Она располагалась в южной части города, за рекой, где когда-то были пустыри и болота. Теперь здесь стояли добротные дома из брёвен и камня, с резными наличниками, с огородами, где росли кукуруза, тыквы, бобы. Индейцы Токеаха давно смешались с русскими, китайцами, мексиканцами, но сохранили свои обычаи, свой язык, свою веру. По утрам они ходили в церковь, по вечерам — били в бубны и плясали вокруг костров. Город привык. Город полюбил.
Токеах жил в самом большом доме — двухэтажном, с верандой, с резными столбами. Я подошёл, и меня встретил шум — детский крик, звон посуды, чей-то плач. На крыльце сидел старый индеец, окружённый детьми. Их было много — человек десять, от младенцев до подростков. Свои и чужие, внуки и приёмыши. Токеах брал всех, кто остался без родителей, кто нуждался в доме. Говорили, что у него уже тридцать детей. Сам он только усмехался и говорил: «Мои воины растут».
Увидев меня, он поднялся — медленно, с трудом. Его ноги болели, спина согнулась, но глаза всё ещё были ясными, а рука — твёрдой. Дети расступились, глядя на меня с любопытством. Они знали, кто я, но не боялись. В их глазах не было того страха, который я видел у их отцов.
— Здравствуй, старый друг, — сказал Токеах, протягивая руку.
— Здравствуй, — ответил я, пожимая её.
Мы сели на скамью, и дети, поняв, что взрослым нужно поговорить, разбежались — кто в дом, кто в сад, кто на улицу.
— Финн уехал, — сказал я.
— Знаю. Он прощался вчера.
— Думаешь, вернётся?
Токеах помолчал, глядя на горы — туда, где когда-то жили его предки, где теперь стояли наши крепости и шли караваны с товарами.
— Вернётся, — сказал он. — Он всегда возвращается.
— А ты? Не хочешь в горы?
— Зачем? Мои горы здесь. Мои дети здесь.

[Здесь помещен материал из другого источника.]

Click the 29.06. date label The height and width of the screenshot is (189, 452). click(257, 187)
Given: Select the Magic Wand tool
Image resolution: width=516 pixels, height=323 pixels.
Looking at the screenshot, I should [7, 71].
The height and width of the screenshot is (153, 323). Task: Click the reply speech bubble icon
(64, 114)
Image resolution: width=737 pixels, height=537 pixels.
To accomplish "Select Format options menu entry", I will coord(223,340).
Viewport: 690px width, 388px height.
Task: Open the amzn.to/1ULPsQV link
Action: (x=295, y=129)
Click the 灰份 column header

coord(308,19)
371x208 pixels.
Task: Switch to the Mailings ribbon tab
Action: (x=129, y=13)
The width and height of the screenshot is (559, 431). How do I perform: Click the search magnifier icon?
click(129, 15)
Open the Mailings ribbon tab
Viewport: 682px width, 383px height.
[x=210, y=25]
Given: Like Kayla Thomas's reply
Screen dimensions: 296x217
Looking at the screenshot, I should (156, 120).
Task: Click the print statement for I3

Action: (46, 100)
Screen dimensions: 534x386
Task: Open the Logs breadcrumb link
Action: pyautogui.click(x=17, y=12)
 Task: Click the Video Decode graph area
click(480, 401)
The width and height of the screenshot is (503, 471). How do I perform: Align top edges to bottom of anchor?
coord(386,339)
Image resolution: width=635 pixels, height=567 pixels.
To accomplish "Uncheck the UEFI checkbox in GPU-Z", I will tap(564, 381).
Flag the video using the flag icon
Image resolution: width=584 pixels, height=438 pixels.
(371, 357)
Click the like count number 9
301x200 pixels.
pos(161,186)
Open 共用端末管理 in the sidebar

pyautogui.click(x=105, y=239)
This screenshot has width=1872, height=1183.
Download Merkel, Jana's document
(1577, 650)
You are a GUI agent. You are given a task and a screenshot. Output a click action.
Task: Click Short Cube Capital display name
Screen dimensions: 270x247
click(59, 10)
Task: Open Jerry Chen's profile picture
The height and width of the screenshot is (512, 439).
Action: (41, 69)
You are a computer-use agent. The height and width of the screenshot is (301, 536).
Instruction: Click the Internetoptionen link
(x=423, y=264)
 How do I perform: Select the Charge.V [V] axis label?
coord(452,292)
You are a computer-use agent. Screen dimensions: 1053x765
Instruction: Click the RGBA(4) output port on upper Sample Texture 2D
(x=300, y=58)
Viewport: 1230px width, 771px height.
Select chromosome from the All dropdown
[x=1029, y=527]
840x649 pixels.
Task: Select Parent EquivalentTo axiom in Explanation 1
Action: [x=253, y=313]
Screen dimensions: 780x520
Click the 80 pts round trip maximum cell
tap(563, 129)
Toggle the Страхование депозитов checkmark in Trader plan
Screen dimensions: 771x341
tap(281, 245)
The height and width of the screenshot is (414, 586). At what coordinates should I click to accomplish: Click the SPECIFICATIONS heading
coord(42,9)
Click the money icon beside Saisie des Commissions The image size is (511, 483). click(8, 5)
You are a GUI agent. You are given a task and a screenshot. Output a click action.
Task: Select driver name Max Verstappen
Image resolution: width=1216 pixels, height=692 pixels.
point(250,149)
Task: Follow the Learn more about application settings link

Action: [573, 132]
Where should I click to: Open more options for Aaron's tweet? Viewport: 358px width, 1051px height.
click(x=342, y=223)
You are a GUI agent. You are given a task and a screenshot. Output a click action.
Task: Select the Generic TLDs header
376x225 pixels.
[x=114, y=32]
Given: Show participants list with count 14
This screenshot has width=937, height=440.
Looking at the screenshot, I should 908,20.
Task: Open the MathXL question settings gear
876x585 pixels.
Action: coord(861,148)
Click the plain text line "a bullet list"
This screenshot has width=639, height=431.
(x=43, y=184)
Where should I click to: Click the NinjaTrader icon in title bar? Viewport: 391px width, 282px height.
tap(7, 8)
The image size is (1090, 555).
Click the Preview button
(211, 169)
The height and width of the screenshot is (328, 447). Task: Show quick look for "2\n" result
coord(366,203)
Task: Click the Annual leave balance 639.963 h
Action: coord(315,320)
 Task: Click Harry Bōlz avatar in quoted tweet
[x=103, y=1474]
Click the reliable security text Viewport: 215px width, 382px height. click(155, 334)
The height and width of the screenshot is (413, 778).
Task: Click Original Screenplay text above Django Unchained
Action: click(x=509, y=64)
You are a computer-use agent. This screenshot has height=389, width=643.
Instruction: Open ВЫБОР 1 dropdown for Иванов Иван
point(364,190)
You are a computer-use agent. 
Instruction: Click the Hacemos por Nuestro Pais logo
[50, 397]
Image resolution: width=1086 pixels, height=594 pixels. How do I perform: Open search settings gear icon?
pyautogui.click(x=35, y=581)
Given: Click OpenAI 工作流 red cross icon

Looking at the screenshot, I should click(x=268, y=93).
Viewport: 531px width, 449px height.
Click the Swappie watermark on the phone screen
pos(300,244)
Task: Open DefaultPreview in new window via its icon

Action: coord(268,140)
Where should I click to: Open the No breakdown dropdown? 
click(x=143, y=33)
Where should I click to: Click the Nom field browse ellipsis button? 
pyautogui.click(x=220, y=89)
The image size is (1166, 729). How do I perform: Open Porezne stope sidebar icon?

Моя земля здесь. — Он обвёл рукой дом, сад, город, который виднелся за рекой. — Я уже стар, мой друг. Мне не нужны тропы, мне нужен покой, который я завоевал с топором в руках.
Домой я вернулся, когда солнце уже село. Елена ждала на крыльце, в белом платье, с лёгкой шалью на плечах. Она постарела, но всё ещё была красива — той красотой, которая приходит с годами, когда уходят суета и тревоги, остаётся только спокойствие и мудрость.
— Устал? — спросила она.
— Устал, — ответил я. — Но хорошо.
Она взяла меня под руку, и мы вошли в дом. Александр, наш сын, которому уже было двадцать, сидел в гостиной с книгой. Я отсылал его в Петербург — там было лучшее образование, — но неожиданно он вернулся.
— Отец, я хочу поговорить.
— Говори.
— Я не вернусь в Петербург. Хочу остаться здесь. Помогать тебе.
Я смотрел на него — высокого, широкоплечего, с моими глазами и материнским упрямством. В нём было что-то от Лукова — та же прямая спи́на, тот же спокойный взгляд. Я не знал, хорошо это или плохо.